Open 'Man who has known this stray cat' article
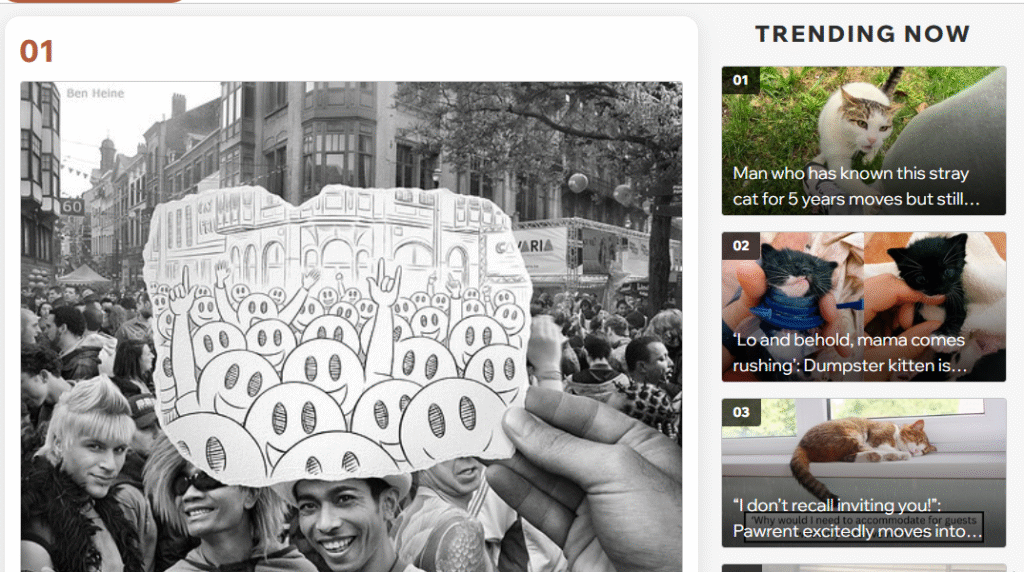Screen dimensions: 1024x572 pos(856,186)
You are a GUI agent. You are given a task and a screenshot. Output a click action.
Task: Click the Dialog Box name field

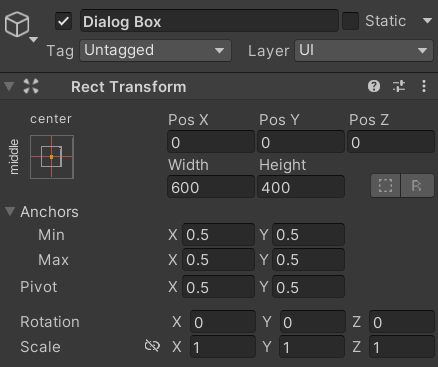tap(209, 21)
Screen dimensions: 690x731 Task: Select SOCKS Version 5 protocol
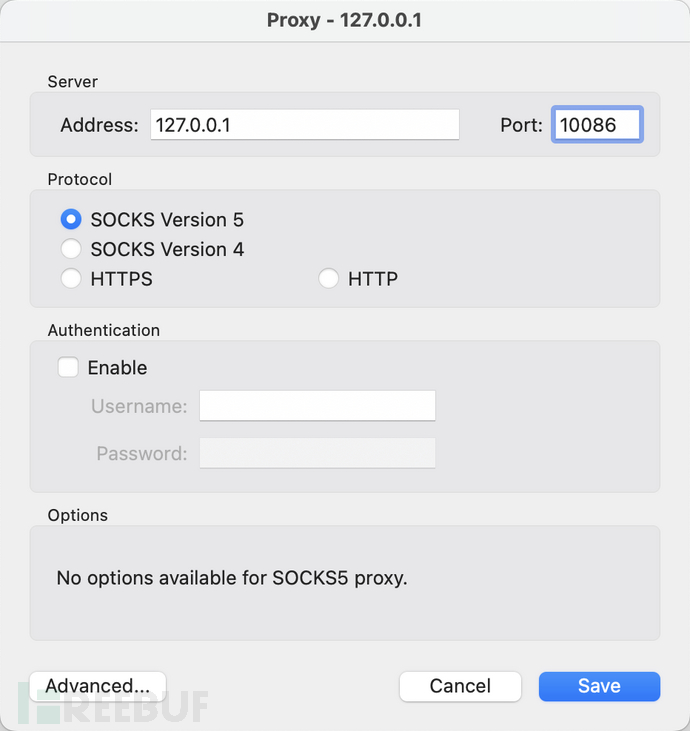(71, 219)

-.-.-

■ Prompt
Starting with the line that has "Screen dimensions: 690x731" and ending with the last line of the records, retype every line exactly and only those lines. Do not include the pictures.

■ Task response
Screen dimensions: 690x731 Task: Select SOCKS Version 5 protocol
(71, 219)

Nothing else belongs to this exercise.